The Pre-eminent Collection includes important examples by Frank Auerbach, Martin Bloch, David Bomberg, Marc Chagall, Jacob Epstein, Eva Frankfurther, Mark Gertler, George Grosz, Josef Herman, Peter Howson, Leon Kossoff, Max Liebermann, Marie-Louise von Motesiczky, Isaac Rosenberg, Kurt Schwitters, Chaïm Soutine, Tam Joseph, Clare Winsten and Alfred Wolmark, among others.
The Core Collection includes fine works by Jankel Adler, Jacob Bornfriend, Sonia Delaunay, Dodo (Dörte Bürgner), Hans Feibusch, Max Sokol, Elisabeth Tomalin, and many others, supported by a wide-ranging body of reference works.
ART, IDENTITY AND MIGRATION
The 20th century was notable for many migrations to Great Britain. The turn of the century was the turn of east European Jews finding refuge here from the Russian pogroms. The 1930s and 1940s saw central European Jews escaping Nazi tyranny before and during the Second World War. The British Nationality Act of 1948 gave citizens of the British colonies status and the right to settle in the UK, encouraging the mass migration of people from the Caribbean to Britain between 1948 and 1970, who were referred to as the Windrush Generation. Following the expulsion of all 50,000 Gujarati Indians from Uganda under the dictator Idi Amin between 1965-1972, many Ugandan Asians came over to Britain. Likewise, the independence of India and Pakistan from British rule in 1947 saw a steady flow of émigrés arriving to Britain, as well as an influx of refugees from Hungary following the defeat of the Hungarian Revolution in 1956. Since the expansion of the EU in 2004, the UK has accepted immigrants from Central and Eastern Europe, Malta and Cyprus.

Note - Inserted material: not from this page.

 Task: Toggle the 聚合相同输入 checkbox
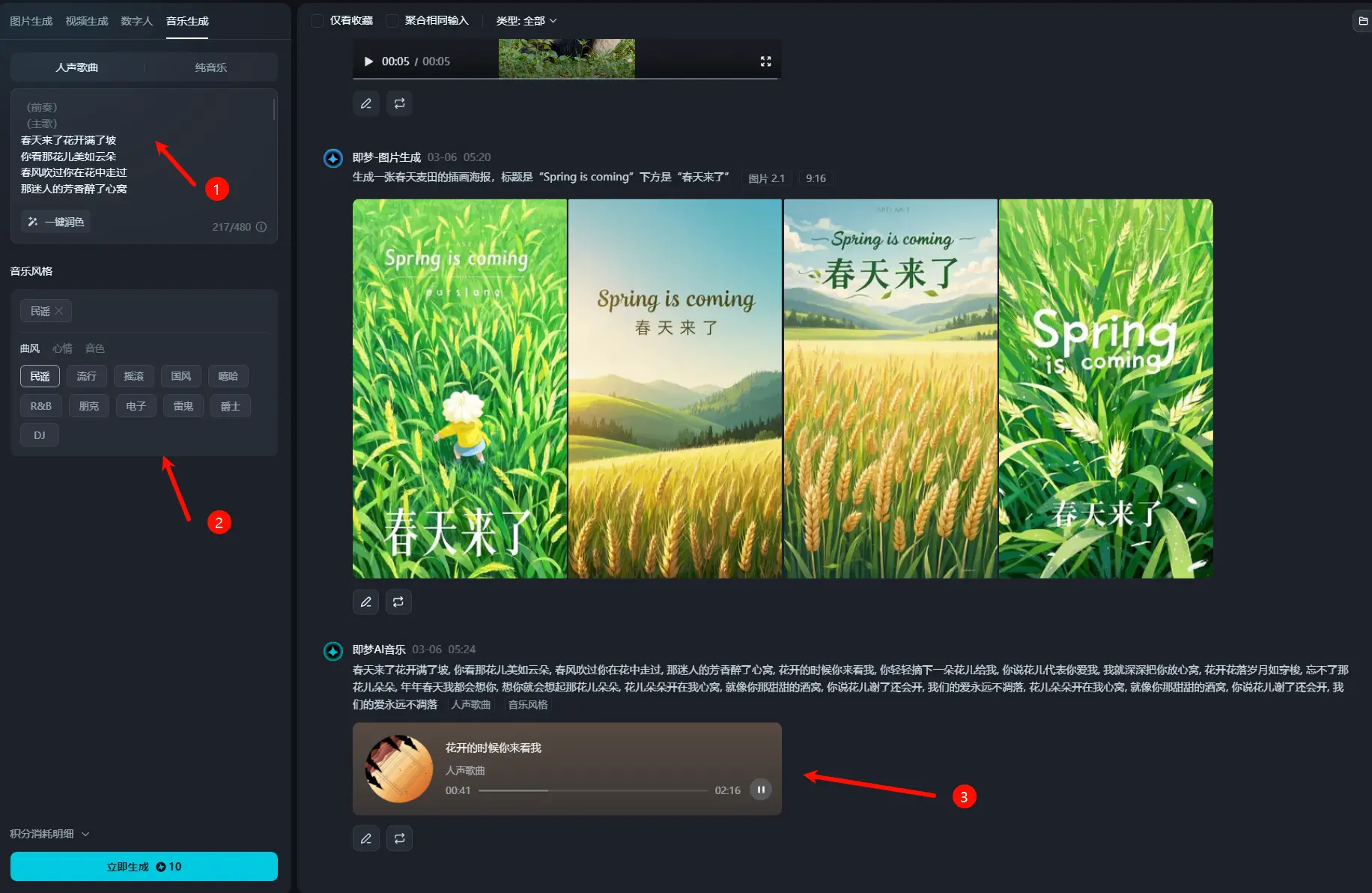[392, 21]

Today, the phrase ‘émigré’ may have a different meaning. So many of us choose to live in other countries for pleasure, work and study, but there remains the same challenge of integration and settling in a foreign land.
It is this study of art, migration and identity that lies at the heart of Ben Uri’s work. We continue to explore the artistic transition of artists today as we have for over a century, and since 2001 irrespective of nationality and religion.
The work and influence of immigrant artists are as important today as it was a century ago when the Jewish émigrés including the Whitechapel Boys, and often overlooked the Whitechapel Girls, made their mark on British Modernism. The first home to so many of the immigrants then was Whitechapel and the East End of London where Ben Uri was founded in 1915, and little has changed since as so many new communities find a home, albeit cramped and impoverished, in the same areas.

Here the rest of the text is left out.